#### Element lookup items
★ ★ ★

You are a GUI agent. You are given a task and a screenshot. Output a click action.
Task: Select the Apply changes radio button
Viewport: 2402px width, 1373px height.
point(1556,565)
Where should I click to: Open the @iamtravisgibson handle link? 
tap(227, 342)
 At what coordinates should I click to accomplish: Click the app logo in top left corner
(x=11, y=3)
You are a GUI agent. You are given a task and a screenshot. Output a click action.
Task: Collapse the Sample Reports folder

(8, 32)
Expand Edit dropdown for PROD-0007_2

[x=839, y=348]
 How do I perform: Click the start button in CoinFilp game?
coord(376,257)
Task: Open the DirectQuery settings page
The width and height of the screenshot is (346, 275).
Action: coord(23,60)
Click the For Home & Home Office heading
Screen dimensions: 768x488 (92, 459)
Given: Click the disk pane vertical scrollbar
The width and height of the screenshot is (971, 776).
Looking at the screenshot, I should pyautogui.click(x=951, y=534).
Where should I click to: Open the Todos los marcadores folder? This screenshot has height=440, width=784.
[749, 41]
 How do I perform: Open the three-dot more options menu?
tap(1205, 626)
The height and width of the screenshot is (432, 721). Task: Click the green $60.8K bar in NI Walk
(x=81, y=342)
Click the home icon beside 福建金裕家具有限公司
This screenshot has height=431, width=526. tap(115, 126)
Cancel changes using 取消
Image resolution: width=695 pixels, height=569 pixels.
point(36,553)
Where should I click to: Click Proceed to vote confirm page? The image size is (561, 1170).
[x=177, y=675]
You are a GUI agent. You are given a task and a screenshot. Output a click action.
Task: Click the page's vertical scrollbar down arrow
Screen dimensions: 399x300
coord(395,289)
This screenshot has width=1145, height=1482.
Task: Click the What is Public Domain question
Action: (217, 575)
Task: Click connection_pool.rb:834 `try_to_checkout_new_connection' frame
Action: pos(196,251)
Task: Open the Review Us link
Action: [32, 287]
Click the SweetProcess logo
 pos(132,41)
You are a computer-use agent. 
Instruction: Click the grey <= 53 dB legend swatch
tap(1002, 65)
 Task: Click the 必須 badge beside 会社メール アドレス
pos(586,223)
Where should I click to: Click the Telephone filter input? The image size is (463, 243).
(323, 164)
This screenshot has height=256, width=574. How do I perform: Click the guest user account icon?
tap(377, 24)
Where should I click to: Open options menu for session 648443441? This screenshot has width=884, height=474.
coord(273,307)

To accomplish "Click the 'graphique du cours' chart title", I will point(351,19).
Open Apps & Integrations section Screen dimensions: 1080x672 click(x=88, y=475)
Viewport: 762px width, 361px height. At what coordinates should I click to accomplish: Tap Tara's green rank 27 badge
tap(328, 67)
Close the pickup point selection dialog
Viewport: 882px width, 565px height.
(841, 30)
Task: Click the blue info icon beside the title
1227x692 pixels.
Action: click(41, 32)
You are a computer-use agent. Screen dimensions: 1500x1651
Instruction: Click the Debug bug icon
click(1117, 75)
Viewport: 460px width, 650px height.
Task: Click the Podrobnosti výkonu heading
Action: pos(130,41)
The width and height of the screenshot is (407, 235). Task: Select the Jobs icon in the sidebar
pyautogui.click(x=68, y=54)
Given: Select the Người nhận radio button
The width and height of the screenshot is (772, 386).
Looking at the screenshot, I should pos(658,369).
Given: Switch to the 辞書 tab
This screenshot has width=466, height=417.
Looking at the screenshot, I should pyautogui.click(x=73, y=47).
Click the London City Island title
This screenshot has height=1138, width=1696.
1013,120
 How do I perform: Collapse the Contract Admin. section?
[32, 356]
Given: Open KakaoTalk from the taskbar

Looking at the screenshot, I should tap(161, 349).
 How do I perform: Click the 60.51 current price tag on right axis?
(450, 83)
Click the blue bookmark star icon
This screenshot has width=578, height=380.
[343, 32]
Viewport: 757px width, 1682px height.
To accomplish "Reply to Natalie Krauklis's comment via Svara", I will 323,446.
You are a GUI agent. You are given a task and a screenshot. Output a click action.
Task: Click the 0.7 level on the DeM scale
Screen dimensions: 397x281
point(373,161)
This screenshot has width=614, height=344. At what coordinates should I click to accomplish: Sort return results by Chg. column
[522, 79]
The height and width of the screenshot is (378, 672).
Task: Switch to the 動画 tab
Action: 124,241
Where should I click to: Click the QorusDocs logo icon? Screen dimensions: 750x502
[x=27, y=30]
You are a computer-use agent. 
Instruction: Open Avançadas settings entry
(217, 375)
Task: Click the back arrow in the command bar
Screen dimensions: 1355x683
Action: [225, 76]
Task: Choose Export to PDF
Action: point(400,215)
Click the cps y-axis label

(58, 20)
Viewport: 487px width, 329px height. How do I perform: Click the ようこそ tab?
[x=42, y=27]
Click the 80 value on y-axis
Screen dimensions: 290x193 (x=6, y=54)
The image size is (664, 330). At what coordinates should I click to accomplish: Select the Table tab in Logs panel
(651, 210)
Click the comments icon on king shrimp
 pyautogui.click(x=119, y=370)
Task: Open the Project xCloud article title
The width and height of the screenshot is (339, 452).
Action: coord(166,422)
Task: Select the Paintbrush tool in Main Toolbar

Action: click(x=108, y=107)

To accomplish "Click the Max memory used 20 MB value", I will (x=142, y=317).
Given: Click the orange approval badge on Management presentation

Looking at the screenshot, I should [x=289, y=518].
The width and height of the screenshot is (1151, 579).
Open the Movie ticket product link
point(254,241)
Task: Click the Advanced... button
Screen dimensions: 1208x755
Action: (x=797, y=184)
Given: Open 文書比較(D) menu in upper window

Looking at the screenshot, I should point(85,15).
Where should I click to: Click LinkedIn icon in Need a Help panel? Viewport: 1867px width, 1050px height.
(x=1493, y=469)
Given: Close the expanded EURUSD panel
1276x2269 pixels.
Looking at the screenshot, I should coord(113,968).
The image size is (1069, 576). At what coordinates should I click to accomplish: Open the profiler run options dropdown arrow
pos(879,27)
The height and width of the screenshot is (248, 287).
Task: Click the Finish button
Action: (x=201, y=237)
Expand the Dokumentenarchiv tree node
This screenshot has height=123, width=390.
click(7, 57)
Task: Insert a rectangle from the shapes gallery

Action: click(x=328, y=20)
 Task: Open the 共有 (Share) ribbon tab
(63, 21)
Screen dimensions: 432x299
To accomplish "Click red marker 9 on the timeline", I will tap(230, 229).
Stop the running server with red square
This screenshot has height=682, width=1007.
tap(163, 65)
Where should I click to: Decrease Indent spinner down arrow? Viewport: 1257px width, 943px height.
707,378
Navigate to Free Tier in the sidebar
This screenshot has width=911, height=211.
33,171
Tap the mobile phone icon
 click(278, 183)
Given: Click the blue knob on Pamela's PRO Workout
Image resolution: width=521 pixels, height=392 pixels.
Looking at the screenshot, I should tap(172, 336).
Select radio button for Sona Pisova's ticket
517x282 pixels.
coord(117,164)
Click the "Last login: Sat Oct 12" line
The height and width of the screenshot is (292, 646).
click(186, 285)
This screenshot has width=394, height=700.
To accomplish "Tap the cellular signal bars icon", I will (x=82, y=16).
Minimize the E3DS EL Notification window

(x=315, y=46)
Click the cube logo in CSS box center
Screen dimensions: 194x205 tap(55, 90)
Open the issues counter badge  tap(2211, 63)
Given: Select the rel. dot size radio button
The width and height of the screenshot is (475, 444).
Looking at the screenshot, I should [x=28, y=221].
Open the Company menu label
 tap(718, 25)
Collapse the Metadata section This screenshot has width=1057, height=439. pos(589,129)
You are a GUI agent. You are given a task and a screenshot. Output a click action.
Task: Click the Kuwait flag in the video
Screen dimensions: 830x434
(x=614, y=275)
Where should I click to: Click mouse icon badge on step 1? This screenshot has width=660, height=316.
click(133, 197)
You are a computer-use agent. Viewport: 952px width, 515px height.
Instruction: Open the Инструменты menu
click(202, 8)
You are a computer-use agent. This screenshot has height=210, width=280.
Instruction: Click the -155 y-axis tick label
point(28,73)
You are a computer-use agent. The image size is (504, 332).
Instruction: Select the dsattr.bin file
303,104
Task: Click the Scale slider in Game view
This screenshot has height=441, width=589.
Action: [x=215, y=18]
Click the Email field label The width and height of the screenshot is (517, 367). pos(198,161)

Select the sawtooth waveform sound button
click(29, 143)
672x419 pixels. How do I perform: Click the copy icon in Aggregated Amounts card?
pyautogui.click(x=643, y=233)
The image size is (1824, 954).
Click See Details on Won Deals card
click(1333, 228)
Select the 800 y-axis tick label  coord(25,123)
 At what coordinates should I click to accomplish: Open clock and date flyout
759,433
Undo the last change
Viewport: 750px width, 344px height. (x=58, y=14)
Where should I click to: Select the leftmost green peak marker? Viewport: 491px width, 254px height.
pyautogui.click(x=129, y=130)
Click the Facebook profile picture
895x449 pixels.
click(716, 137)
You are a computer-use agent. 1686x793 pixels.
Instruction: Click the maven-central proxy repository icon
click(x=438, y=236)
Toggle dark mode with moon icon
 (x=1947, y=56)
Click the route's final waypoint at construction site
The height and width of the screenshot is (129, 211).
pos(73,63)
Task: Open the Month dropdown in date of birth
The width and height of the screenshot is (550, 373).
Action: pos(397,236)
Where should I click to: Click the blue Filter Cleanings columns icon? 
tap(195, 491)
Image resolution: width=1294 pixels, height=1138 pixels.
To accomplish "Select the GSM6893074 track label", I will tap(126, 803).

★ ★ ★

#### WHAT YOU SHOULD DO
Rewrite the items from the very beginning through the line containing "tap(227, 342)", both included, keeping the requests as they are but offsetting every coordinate in the answers by 89.

#### FINISHED TASK
You are a GUI agent. You are given a task and a screenshot. Output a click action.
Task: Select the Apply changes radio button
Viewport: 2402px width, 1373px height.
point(1645,654)
Where should I click to: Open the @iamtravisgibson handle link? 
tap(316, 431)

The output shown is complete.